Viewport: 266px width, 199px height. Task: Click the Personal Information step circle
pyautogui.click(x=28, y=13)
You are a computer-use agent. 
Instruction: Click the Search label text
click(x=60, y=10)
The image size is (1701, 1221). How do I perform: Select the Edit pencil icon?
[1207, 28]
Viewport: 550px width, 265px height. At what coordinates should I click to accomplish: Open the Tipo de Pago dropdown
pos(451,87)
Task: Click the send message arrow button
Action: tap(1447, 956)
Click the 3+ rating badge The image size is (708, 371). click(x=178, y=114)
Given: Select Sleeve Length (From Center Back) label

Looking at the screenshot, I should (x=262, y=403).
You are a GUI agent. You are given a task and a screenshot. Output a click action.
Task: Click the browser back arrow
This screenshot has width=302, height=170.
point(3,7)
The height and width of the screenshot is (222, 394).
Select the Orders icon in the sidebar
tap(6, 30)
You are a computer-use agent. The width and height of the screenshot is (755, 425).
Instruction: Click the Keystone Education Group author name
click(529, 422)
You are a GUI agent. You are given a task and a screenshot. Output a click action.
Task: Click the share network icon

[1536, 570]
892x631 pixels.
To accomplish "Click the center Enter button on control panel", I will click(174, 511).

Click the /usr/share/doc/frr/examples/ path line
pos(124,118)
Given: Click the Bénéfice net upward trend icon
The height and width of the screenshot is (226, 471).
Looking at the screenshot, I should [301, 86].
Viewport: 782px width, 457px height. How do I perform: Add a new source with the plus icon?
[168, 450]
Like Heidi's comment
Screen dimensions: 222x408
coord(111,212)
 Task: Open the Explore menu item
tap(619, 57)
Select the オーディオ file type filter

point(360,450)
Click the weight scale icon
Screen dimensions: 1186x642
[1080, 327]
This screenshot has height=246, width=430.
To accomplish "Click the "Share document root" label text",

◆ ◆ ◆ ◆

• Goal of the exercise: Gather each line of the records above that contains the string "agent" and copy it out. Letter case matters.

• Reply to the exercise:
You are a computer-use agent. 
You are a GUI agent. You are given a task and a screenshot. Output a click action.
You are a computer-use agent. The width and height of the screenshot is (755, 425).
You are a GUI agent. You are given a task and a screenshot. Output a click action.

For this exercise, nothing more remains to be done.